## Yang Dikerjakan
[A] Salin bagian berita tentang bank sampah di Balikpapan, mulai dari "Tulis & Tekan" dan terus sampai "memiliki sarana dasar.".
[B] Dalam berita tentang bank sampah di Balikpapan, apa yang disebut Wahyullah sebagai penyebab banyak bank sampah berhenti beroperasi?

**** Potongan Dokumen

Tulis & Tekan Enter
images

Wahyullah Bandung

Pengelolaan Sampah Dinilai Belum Berjalan Efektif, Dewan Minta Pemerintah Fokus pada Insentif & Pembinaan

Kaltimkita.com, BALIKPAPAN - Pengelolaan bank sampah di Kota Balikpapan dinilai belum berjalan efektif meski fasilitasnya sudah banyak terbentuk di lingkungan warga. DPRD menilai masalah utama bukan pada kurangnya partisipasi masyarakat, melainkan lemahnya dukungan sistem dan kebijakan yang memastikan keberlanjutan ekonomi sirkular. Anggota Komisi III DPRD Balikpapan, Wahyullah Bandung, mengatakan hasil peninjauan di sejumlah kelurahan memperlihatkan banyak bank sampah yang tidak lagi beroperasi meski sudah memiliki sarana dasar.

"Beberapa RT sudah punya unit bank sampah, tapi pengelolaannya tidak berjalan. Warga sudah kumpulkan material, tapi ketika waktunya diangkat tidak diambil, dan kadang tidak dibeli," katanya saat ditemui usai menghadiri rapat paripurna di Hotel Grand Senyiur, Senin (27/10/2025).

Salah satu contoh, sebut Wahyullah, terdapat di RT 24 Kampung Buton, lokasi uji prakondisi sebelum program baru dijalankan. Ia juga mengatakan, RT 18 di kelurahan lain menjadi contoh baik karena pengumpulan dan pemilahannya lebih tertata. Namun kondisi semacam itu belum merata. Wahyullah menuturkan, ketidakpastian harga material daur ulang menjadi penyebab banyak bank sampah berhenti beroperasi. Harga yang fluktuatif membuat pengelola tidak memiliki kepastian pendapatan. "Nilai jual sampah bisa turun seperti harga emas. Warga sudah kumpulkan, tapi tidak tahu kapan diambil dan berapa harganya. Itu membuat kegiatan tidak berlanjut," ungkapnya.

********
**** Baris Data

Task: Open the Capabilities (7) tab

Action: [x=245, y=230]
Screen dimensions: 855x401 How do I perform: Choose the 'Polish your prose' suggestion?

********

## Jawaban Latihan
[A]
Tulis & Tekan Enter
images

Wahyullah Bandung

Pengelolaan Sampah Dinilai Belum Berjalan Efektif, Dewan Minta Pemerintah Fokus pada Insentif & Pembinaan

Kaltimkita.com, BALIKPAPAN - Pengelolaan bank sampah di Kota Balikpapan dinilai belum berjalan efektif meski fasilitasnya sudah banyak terbentuk di lingkungan warga. DPRD menilai masalah utama bukan pada kurangnya partisipasi masyarakat, melainkan lemahnya dukungan sistem dan kebijakan yang memastikan keberlanjutan ekonomi sirkular. Anggota Komisi III DPRD Balikpapan, Wahyullah Bandung, mengatakan hasil peninjauan di sejumlah kelurahan memperlihatkan banyak bank sampah yang tidak lagi beroperasi meski sudah memiliki sarana dasar.

[B] Ketidakpastian harga material daur ulang.